[Exercise brief] Restate verbatim the span of lines below between the line with "طفل يتسبب في" and the line with "Image resolution: width=1568, height=2336.", including those two lines, and only that span.

-- Opening Marker --

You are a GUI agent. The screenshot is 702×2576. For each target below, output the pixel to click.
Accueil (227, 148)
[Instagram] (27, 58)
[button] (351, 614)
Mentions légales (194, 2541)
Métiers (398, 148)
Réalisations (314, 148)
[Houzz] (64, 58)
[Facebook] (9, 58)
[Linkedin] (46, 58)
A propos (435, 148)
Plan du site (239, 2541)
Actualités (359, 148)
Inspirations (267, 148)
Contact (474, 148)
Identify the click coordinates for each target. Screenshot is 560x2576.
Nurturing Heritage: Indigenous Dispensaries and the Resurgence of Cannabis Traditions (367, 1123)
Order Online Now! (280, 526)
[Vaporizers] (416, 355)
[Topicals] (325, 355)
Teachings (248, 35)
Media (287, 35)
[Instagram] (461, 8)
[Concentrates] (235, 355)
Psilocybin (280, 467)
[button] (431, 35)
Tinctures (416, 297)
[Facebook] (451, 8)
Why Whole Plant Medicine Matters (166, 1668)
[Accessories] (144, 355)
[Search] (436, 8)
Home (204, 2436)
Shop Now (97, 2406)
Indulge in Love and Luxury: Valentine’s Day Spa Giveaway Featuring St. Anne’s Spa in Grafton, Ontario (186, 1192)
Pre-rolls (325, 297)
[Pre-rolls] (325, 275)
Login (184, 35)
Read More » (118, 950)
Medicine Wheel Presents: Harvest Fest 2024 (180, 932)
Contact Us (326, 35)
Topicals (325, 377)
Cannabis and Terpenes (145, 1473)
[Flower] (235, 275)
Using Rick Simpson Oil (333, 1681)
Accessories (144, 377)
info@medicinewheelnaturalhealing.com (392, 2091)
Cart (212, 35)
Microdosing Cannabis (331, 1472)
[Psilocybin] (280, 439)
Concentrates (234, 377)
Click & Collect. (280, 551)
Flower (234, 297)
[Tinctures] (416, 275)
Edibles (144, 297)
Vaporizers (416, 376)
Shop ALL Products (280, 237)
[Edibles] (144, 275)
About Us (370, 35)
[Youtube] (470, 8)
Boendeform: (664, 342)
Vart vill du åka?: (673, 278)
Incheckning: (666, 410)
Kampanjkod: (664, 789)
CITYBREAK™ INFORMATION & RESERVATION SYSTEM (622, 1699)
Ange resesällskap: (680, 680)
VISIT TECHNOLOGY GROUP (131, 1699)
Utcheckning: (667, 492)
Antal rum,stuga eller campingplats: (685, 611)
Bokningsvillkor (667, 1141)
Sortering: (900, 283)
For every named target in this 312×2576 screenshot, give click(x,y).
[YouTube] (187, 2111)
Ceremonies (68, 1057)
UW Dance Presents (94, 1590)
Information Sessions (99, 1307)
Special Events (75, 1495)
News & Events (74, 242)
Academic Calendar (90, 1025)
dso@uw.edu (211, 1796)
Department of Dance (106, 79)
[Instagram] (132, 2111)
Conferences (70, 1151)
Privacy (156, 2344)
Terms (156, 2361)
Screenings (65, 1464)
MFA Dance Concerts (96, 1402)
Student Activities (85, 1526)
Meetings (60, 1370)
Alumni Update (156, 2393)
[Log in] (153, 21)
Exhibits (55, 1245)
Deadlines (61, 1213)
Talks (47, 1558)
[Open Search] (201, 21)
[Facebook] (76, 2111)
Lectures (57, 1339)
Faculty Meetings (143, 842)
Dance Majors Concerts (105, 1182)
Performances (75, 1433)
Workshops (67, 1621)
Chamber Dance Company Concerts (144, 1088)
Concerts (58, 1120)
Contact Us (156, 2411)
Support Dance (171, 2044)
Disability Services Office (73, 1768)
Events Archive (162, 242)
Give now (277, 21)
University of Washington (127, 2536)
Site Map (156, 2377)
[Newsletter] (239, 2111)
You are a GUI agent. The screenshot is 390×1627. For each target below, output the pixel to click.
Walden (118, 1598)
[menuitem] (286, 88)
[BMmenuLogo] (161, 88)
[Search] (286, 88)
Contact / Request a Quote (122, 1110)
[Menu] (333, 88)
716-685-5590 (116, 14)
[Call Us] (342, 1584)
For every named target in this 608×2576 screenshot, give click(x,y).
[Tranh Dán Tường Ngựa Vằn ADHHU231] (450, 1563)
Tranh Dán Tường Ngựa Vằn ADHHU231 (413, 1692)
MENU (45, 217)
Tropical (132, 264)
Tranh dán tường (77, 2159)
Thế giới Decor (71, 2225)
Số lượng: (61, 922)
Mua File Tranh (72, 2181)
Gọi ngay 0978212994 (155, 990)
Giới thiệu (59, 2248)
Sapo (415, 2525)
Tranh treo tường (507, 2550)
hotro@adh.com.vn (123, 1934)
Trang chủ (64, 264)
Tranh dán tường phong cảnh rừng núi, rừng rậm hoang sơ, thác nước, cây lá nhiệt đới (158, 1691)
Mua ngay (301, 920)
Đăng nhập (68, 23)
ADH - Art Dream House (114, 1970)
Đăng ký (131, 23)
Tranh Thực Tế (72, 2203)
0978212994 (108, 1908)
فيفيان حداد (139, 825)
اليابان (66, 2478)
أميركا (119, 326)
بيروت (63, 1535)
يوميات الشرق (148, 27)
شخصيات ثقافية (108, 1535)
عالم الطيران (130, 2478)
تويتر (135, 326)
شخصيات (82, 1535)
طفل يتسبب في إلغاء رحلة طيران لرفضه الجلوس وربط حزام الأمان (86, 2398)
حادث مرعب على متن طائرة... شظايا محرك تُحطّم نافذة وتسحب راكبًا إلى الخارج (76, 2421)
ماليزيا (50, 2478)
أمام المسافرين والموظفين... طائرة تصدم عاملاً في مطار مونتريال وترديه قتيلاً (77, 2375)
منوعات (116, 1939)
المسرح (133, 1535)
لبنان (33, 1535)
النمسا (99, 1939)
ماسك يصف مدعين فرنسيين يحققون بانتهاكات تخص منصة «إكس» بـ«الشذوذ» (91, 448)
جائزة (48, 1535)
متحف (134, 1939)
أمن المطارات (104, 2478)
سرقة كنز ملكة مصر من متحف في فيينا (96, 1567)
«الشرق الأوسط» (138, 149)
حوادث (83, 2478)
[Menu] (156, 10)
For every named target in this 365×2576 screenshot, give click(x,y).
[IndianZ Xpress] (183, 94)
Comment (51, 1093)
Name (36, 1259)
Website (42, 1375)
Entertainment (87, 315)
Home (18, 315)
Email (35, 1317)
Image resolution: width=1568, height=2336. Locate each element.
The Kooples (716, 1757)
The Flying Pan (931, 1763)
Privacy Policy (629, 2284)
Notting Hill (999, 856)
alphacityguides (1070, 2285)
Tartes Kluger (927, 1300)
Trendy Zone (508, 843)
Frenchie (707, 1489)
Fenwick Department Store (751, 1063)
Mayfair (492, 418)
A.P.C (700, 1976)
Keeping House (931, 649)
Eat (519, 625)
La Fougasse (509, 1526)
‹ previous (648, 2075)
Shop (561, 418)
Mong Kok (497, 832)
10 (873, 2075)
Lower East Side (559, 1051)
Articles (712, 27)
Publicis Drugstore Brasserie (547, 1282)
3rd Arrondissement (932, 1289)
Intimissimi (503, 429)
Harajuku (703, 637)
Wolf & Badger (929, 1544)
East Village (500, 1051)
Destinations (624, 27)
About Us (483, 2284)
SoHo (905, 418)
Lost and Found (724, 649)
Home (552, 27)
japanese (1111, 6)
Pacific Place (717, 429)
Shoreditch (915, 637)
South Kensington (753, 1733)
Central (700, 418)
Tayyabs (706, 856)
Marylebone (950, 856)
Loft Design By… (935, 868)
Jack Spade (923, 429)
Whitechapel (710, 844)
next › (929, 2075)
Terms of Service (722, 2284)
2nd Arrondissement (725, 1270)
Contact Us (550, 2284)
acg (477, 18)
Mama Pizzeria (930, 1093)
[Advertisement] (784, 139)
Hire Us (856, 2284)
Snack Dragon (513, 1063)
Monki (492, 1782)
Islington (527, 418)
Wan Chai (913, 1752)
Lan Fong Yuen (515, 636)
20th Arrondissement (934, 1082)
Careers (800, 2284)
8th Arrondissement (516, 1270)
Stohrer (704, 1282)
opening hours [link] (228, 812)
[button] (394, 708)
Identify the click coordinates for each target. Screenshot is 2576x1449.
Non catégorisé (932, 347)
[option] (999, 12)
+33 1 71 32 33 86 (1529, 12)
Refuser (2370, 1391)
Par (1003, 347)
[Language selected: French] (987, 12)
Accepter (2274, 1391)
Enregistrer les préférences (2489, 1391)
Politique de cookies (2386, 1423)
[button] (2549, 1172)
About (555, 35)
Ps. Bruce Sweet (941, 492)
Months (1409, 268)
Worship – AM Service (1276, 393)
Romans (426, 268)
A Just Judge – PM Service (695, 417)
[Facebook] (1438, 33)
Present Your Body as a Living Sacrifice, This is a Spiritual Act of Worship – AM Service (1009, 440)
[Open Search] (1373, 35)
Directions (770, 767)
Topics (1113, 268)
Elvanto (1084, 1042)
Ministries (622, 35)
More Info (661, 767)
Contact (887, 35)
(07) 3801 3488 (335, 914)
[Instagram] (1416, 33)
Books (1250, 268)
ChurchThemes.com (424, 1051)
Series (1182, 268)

-- Closing Marker --

[Answer for this exercise]
طفل يتسبب في إلغاء رحلة طيران لرفضه الجلوس وربط حزام الأمان (86, 2398)
حادث مرعب على متن طائرة... شظايا محرك تُحطّم نافذة وتسحب راكبًا إلى الخارج (76, 2421)
ماليزيا (50, 2478)
أمام المسافرين والموظفين... طائرة تصدم عاملاً في مطار مونتريال وترديه قتيلاً (77, 2375)
منوعات (116, 1939)
المسرح (133, 1535)
لبنان (33, 1535)
النمسا (99, 1939)
ماسك يصف مدعين فرنسيين يحققون بانتهاكات تخص منصة «إكس» بـ«الشذوذ» (91, 448)
جائزة (48, 1535)
متحف (134, 1939)
أمن المطارات (104, 2478)
سرقة كنز ملكة مصر من متحف في فيينا (96, 1567)
«الشرق الأوسط» (138, 149)
حوادث (83, 2478)
[Menu] (156, 10)
For every named target in this 365×2576 screenshot, give click(x,y).
[IndianZ Xpress] (183, 94)
Comment (51, 1093)
Name (36, 1259)
Website (42, 1375)
Entertainment (87, 315)
Home (18, 315)
Email (35, 1317)
Image resolution: width=1568, height=2336. Locate each element.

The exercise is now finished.